2009 DPDF - Critical Agrarian Studies
Published on: Nov 14, 2008

2009 DPDF Research Field:
Critical Agrarian Studies

Although globalization is often rhetorically associated with high-rise call centers, diasporic cultures, industrialization and transnational financial markets, ongoing struggles over the production and consumption of food, fuel and fiber have shaped twenty-first century modernity. Critical Agrarian Studies (CAS) takes these struggles– and their historical antecedents– as its central concern. Across different historical periods, world regions and disciplines, scholars working within the field of Critical Agrarian Studies (CAS) are broadly united by three primary analytical assumptions. First, lived experiences, structural configurations and representations of agrarian societies influence contention over and processes of modernization, development policy, democratization, globalization, and urbanization. Agrarian societies are not primitive, backward, or “other” to modern, urban societies; rather, both are mutually constituted, each necessitating and shaping the other in manifold ways.  Second, work on agrarian societies and themes highlights the importance of the political and cultural economy of production, consumption, accumulation, distribution and governance and requires in-depth understandings of diverse kinds of relations between countryside and city, social classes, regions, economic sectors, and often ethnic and religious groups. Third, understanding the particular dynamics of rural society in any given place and time requires analysis of the experiences and political culture of agrarian classes and communities. Key contemporary themes for which we believe a historically-situated CAS perspective is necessary and productive include: the contemporary transformation of property norms and rights through de-collectivization, land redistribution programs, and wide-scale titling initiatives; the rise of new grassroots social movements and actors who have mobilized to demand radical changes in their relationship to property, production, markets and resources; growing global concern for the quality of agrarian environments threatened by deforestation, groundwater pollution, declining biodiversity, desertification, and global climate changes; and, finally, the financing, production, consumption and distribution of food, fuel and fiber organized in global commodity chains.
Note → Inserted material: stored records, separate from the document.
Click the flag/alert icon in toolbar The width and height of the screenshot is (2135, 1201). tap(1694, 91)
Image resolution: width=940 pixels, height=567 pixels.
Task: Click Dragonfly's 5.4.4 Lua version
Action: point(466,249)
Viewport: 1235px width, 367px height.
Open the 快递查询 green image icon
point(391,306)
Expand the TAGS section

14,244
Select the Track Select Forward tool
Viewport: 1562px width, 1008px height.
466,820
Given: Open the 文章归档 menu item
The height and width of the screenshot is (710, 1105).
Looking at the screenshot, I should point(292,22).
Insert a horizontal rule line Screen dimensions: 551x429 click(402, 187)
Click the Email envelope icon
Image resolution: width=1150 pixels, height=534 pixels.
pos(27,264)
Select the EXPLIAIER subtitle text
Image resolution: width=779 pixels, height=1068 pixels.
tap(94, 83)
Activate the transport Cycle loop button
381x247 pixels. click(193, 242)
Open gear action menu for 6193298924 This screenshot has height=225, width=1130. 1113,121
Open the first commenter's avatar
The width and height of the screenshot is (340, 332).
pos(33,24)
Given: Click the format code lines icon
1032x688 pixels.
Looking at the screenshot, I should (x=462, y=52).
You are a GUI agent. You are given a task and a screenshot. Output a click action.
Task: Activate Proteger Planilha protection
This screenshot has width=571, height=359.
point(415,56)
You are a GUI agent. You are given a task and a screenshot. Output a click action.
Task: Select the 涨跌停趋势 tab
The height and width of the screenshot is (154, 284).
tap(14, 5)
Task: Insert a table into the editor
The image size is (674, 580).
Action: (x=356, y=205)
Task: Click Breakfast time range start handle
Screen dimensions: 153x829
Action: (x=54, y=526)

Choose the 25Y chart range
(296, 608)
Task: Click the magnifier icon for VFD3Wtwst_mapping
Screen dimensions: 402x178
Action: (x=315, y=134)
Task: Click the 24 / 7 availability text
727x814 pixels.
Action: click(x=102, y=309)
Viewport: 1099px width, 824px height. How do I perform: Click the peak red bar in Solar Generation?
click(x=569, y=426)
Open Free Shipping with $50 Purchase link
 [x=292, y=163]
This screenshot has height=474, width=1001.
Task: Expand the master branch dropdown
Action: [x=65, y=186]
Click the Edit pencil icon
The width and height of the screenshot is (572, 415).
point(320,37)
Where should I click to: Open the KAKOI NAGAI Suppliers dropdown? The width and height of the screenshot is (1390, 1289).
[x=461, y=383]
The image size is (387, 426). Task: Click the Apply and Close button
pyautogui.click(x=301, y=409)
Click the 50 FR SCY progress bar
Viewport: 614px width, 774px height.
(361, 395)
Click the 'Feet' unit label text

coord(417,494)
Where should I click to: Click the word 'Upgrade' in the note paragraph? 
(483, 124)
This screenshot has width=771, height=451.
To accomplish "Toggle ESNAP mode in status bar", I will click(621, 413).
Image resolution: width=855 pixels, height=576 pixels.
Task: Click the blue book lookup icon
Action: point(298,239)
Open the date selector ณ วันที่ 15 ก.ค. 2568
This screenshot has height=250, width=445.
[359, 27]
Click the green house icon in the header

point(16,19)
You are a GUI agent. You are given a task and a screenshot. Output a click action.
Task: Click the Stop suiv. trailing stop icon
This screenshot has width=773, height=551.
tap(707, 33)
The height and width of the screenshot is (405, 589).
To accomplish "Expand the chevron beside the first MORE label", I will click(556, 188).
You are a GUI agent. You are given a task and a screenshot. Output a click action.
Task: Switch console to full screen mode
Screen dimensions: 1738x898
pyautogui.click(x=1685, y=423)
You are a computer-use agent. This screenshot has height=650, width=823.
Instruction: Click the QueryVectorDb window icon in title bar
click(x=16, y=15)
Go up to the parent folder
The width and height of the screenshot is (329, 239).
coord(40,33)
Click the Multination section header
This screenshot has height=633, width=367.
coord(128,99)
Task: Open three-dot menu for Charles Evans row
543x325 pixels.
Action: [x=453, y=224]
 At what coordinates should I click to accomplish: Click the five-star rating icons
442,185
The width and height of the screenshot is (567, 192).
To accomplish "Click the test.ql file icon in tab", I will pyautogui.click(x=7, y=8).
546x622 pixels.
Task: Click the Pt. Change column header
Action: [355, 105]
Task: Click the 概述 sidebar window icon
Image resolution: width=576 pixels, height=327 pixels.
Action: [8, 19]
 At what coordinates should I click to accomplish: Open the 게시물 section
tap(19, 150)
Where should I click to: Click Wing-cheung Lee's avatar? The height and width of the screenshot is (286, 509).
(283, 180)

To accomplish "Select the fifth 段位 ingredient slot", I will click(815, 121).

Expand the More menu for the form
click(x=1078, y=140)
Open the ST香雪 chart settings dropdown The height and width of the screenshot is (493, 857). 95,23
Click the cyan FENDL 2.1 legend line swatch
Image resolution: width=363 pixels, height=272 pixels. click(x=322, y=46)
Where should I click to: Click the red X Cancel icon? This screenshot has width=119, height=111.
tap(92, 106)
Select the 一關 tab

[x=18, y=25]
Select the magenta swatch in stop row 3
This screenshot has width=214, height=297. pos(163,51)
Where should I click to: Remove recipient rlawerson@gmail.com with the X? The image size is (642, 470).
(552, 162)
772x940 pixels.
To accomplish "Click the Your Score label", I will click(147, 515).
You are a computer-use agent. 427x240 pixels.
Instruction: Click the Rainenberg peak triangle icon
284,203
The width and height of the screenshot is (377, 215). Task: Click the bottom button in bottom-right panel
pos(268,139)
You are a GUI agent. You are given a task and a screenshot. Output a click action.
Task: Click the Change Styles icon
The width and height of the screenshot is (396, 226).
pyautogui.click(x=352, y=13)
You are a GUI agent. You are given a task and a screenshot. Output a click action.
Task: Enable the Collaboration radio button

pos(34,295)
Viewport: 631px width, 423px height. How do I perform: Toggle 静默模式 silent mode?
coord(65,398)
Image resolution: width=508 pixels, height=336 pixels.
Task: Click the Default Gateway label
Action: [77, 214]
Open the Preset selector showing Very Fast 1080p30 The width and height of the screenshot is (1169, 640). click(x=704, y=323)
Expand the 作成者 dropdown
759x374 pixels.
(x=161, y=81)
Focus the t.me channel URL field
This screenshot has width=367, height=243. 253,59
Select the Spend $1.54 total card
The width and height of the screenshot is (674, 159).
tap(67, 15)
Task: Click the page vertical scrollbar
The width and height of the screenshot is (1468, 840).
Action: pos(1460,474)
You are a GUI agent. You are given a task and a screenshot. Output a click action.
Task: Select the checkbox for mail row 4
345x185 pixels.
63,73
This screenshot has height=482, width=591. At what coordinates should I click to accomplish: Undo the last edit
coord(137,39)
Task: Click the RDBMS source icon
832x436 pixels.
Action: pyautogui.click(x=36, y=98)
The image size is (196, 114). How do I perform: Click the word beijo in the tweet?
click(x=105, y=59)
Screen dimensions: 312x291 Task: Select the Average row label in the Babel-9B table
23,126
Specific topics for study during the DPDF workshop may include (but are not limited to): the politics of the WTO agreements on agriculture and intellectual property; theories of famine and contemporary and historical global food crises; experiences of various green revolutions; agrarian-urban linkages and the “new rurality” (such as the “new” pluriactivity of farm families and the multi-functionality of rural communities); regional and international migration; biofuels; development policies geared towards agriculture and rural areas; rural social movements and transnational peasant movements and networks; and land tenure patterns and competing visions of agrarian reform.

Critical Agrarian Studies embraces a wide range of methodological approaches. The best research practices in tend to emerge from particular questions, but specific methodological tools include ethnography, household surveys, analysis of archival and other documentary materials, oral history, and tabular and graphical analysis of time series and cross-sectional data sets.  Students selected for this field will come from a variety of disciplines, including anthropology, economics, geography, history, political science, and sociology. Interdisciplinarity has been a key feature of CAS since its inception and we expect to bring together a variety of students interested in exploring the contributions of multiple and diverse approaches.